== THE REQUEST ==
Rewrite the rows, requests included, starting with the line that contains "Task: Create a new folder via toolbar icon" and going on through the end of the rows, and shift every coordinate in the answers by adding -43 to it. Leave the pictures out of your answer.
======== RECORD EXTRACTS
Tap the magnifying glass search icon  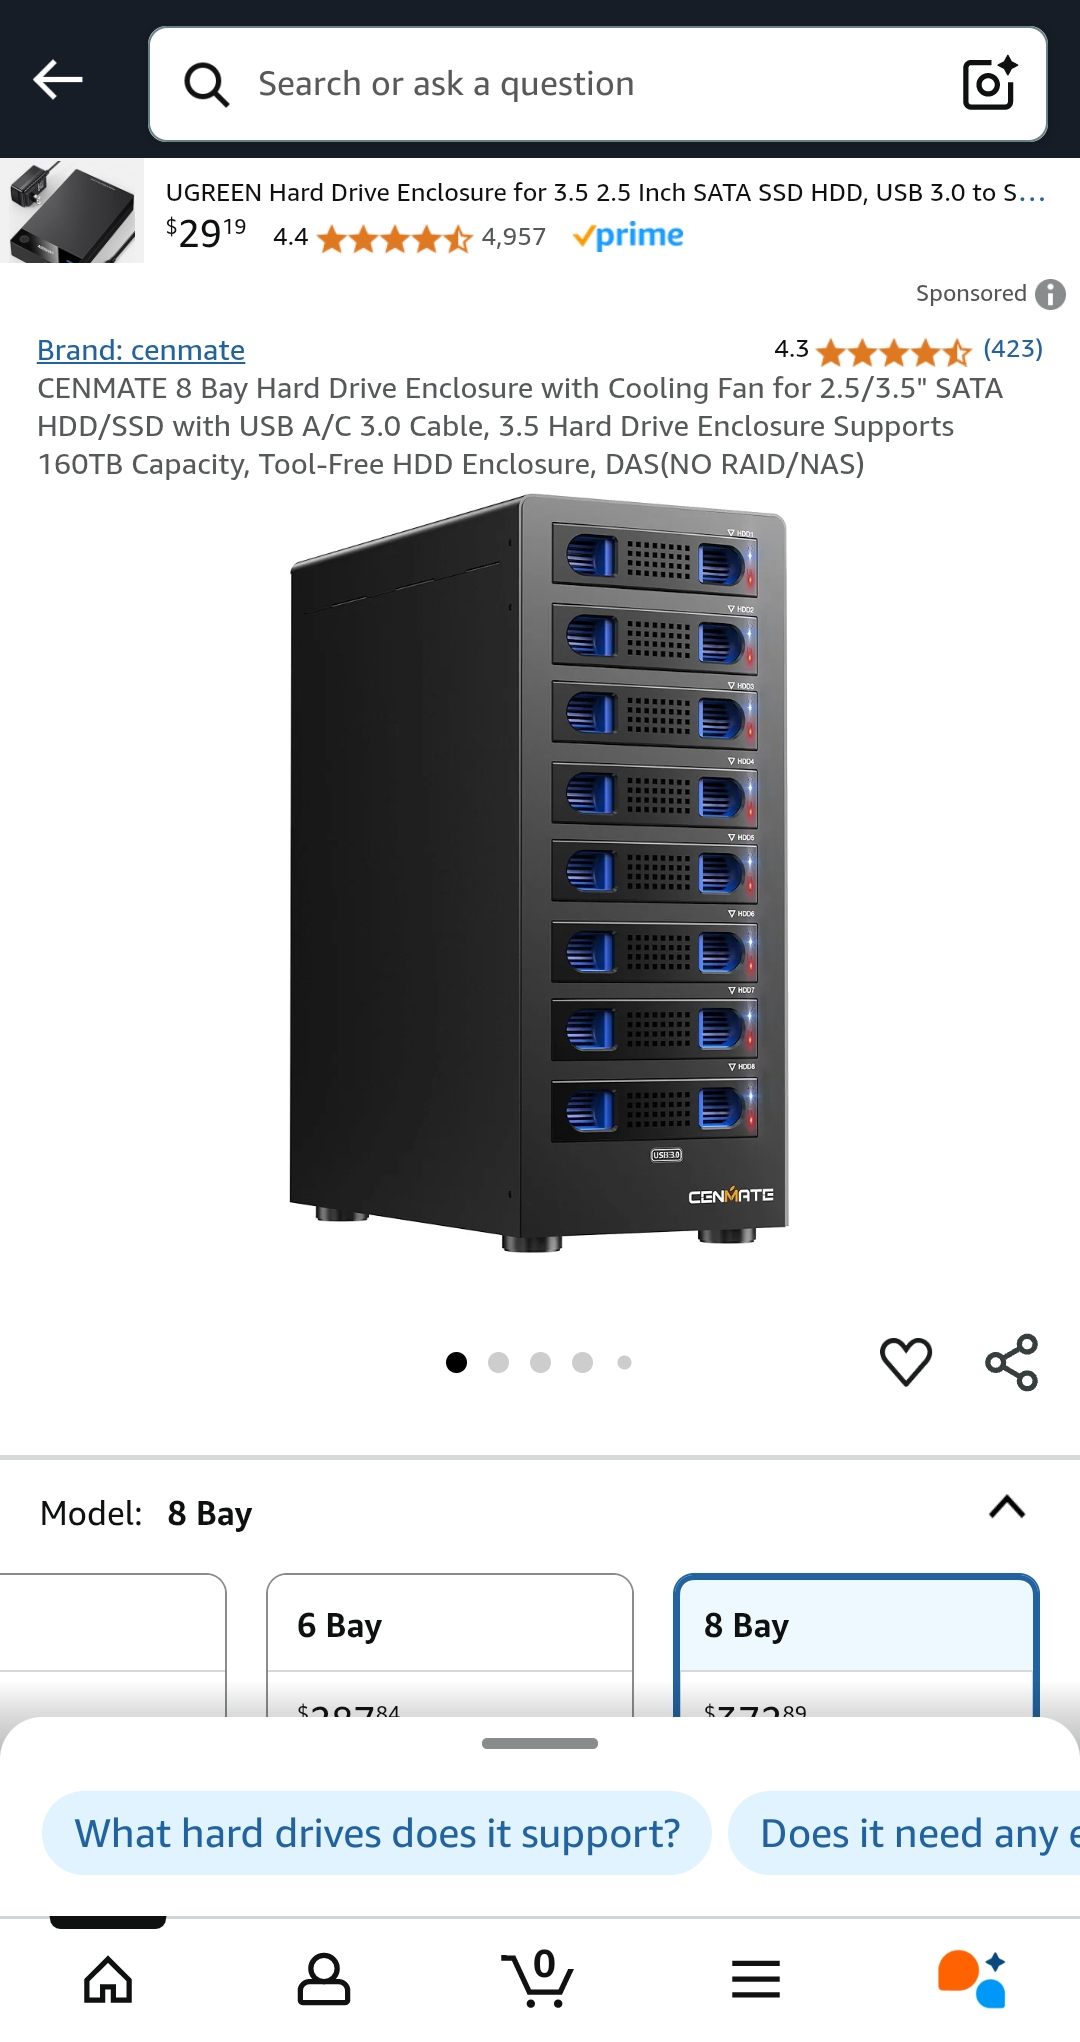[207, 85]
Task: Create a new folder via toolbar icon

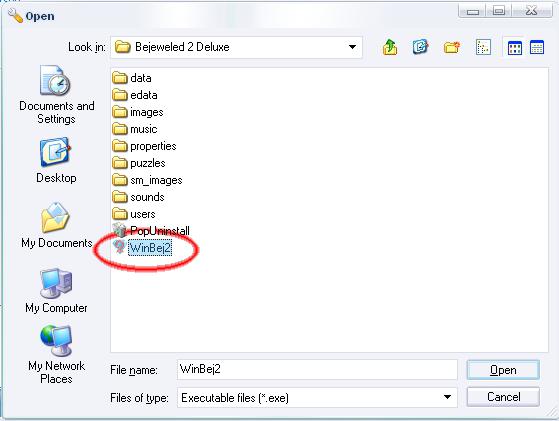Action: coord(452,47)
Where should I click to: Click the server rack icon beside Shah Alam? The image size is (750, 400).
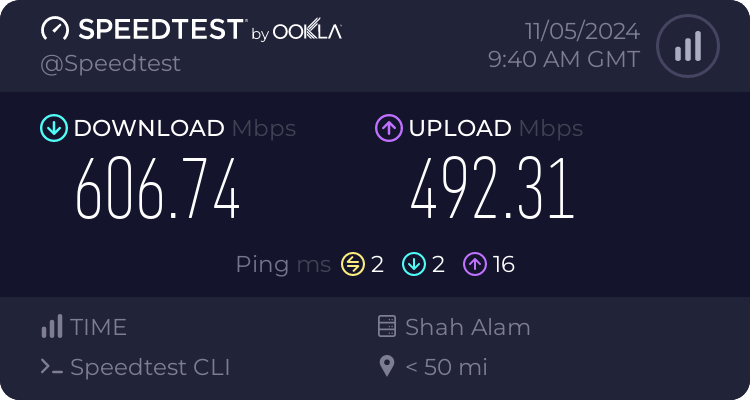click(x=387, y=326)
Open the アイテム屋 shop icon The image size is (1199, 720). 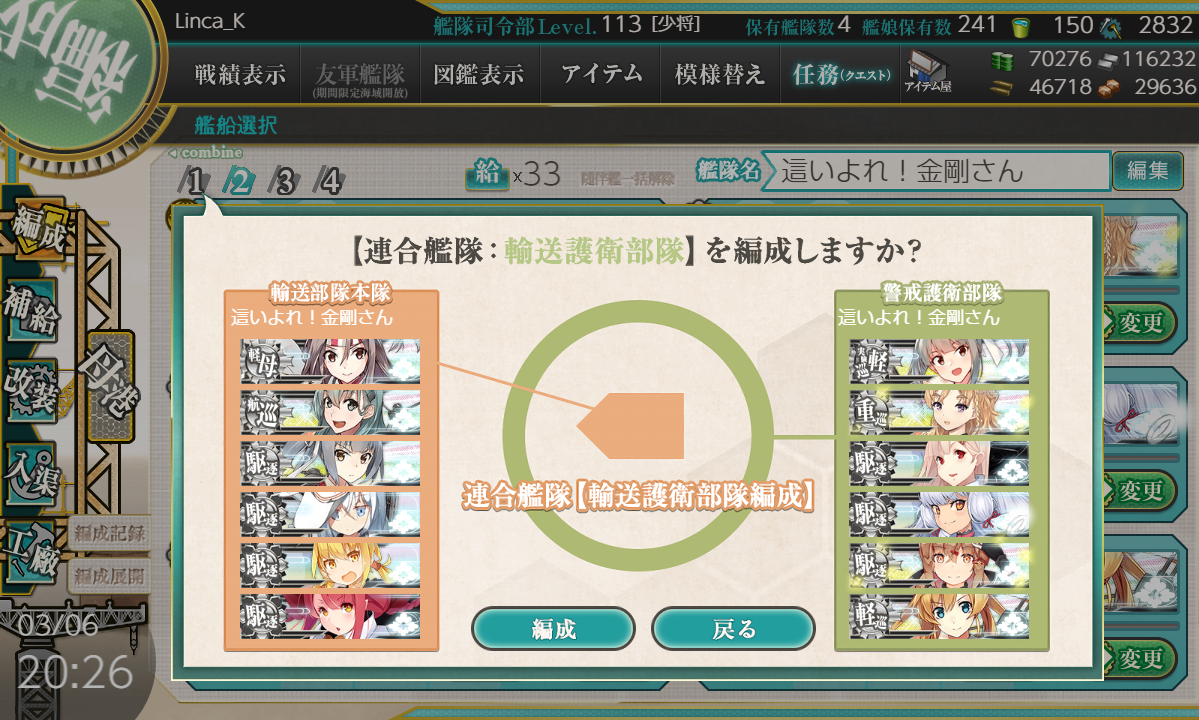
================
== SOLUTION ==
Task: Create a new folder via toolbar icon

Action: coord(409,4)
Where should I click to: Click the server rack icon beside Shah Alam? The image size is (750, 400).
click(x=344, y=283)
Open the アイテム屋 shop icon The image size is (1199, 720). 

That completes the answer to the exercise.